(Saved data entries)
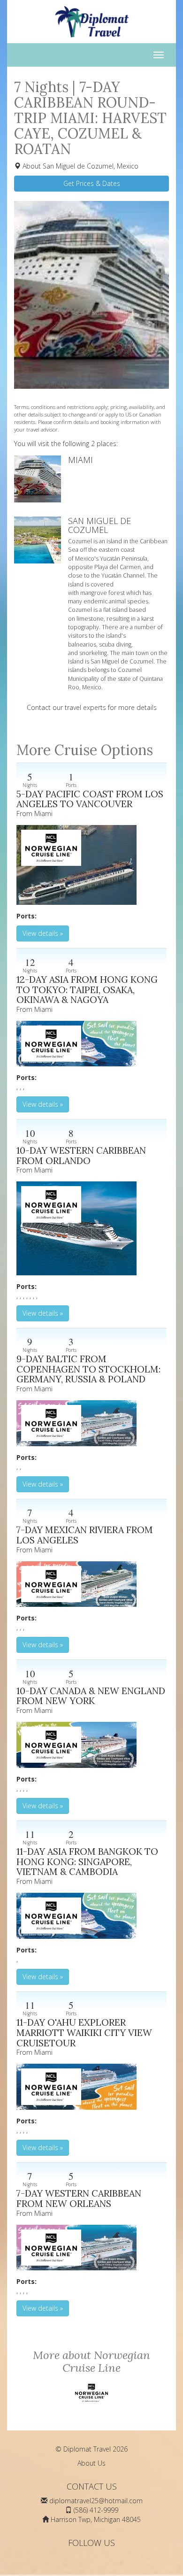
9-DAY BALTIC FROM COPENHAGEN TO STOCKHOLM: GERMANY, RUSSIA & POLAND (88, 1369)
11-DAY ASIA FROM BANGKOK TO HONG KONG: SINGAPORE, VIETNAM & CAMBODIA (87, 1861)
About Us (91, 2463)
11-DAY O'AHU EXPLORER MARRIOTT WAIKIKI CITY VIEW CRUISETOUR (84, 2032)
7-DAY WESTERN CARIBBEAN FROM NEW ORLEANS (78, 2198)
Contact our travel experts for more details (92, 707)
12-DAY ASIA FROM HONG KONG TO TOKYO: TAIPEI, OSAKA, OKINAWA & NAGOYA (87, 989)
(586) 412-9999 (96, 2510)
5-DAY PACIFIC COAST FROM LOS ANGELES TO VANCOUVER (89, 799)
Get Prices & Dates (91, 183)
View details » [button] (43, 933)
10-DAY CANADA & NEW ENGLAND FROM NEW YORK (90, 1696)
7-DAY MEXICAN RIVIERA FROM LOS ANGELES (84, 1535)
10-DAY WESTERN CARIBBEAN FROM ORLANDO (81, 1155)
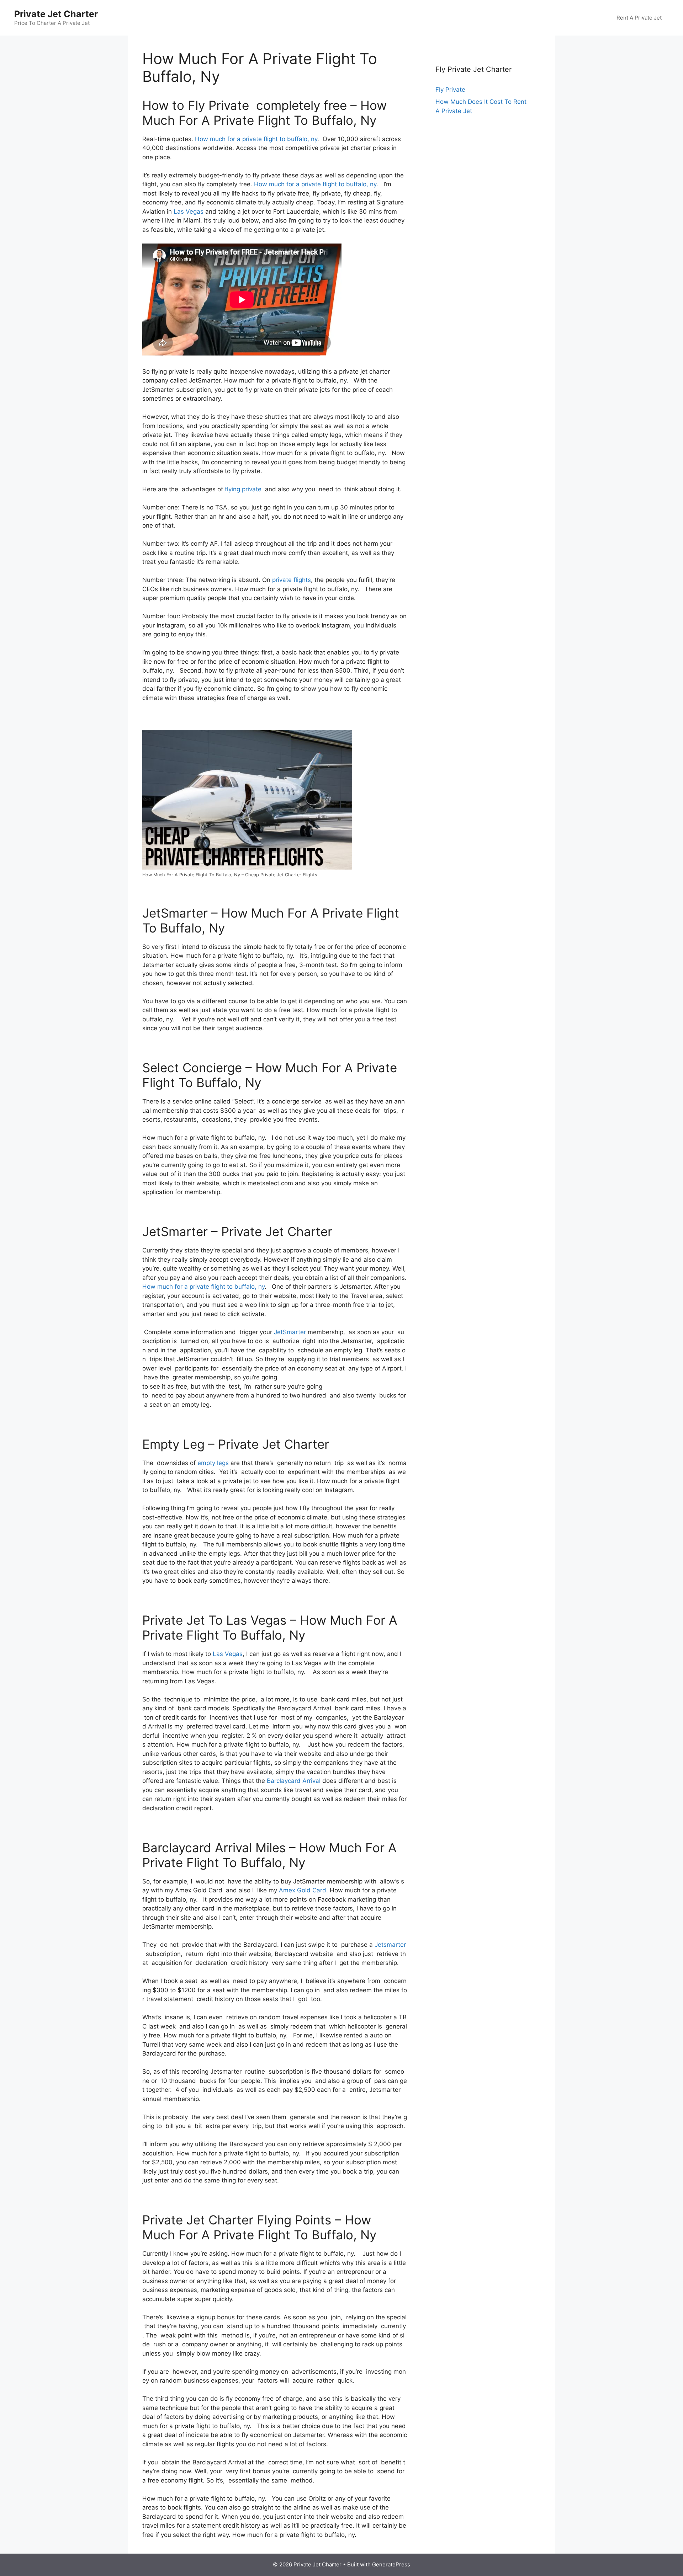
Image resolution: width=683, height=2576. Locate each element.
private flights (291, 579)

> [Task details]
From the records above, transcribe exactly the run of lines that opens with the line holding "11-DAY ASIA FROM" and closes with the line holding "(586) 412-9999 (96, 2510)", both included.

> [Response to the exercise]
11-DAY ASIA FROM BANGKOK TO HONG KONG: SINGAPORE, VIETNAM & CAMBODIA (87, 1861)
About Us (91, 2463)
11-DAY O'AHU EXPLORER MARRIOTT WAIKIKI CITY VIEW CRUISETOUR (84, 2032)
7-DAY WESTERN CARIBBEAN FROM NEW ORLEANS (78, 2198)
Contact our travel experts for more details (92, 707)
12-DAY ASIA FROM HONG KONG TO TOKYO: TAIPEI, OSAKA, OKINAWA & NAGOYA (87, 989)
(586) 412-9999 (96, 2510)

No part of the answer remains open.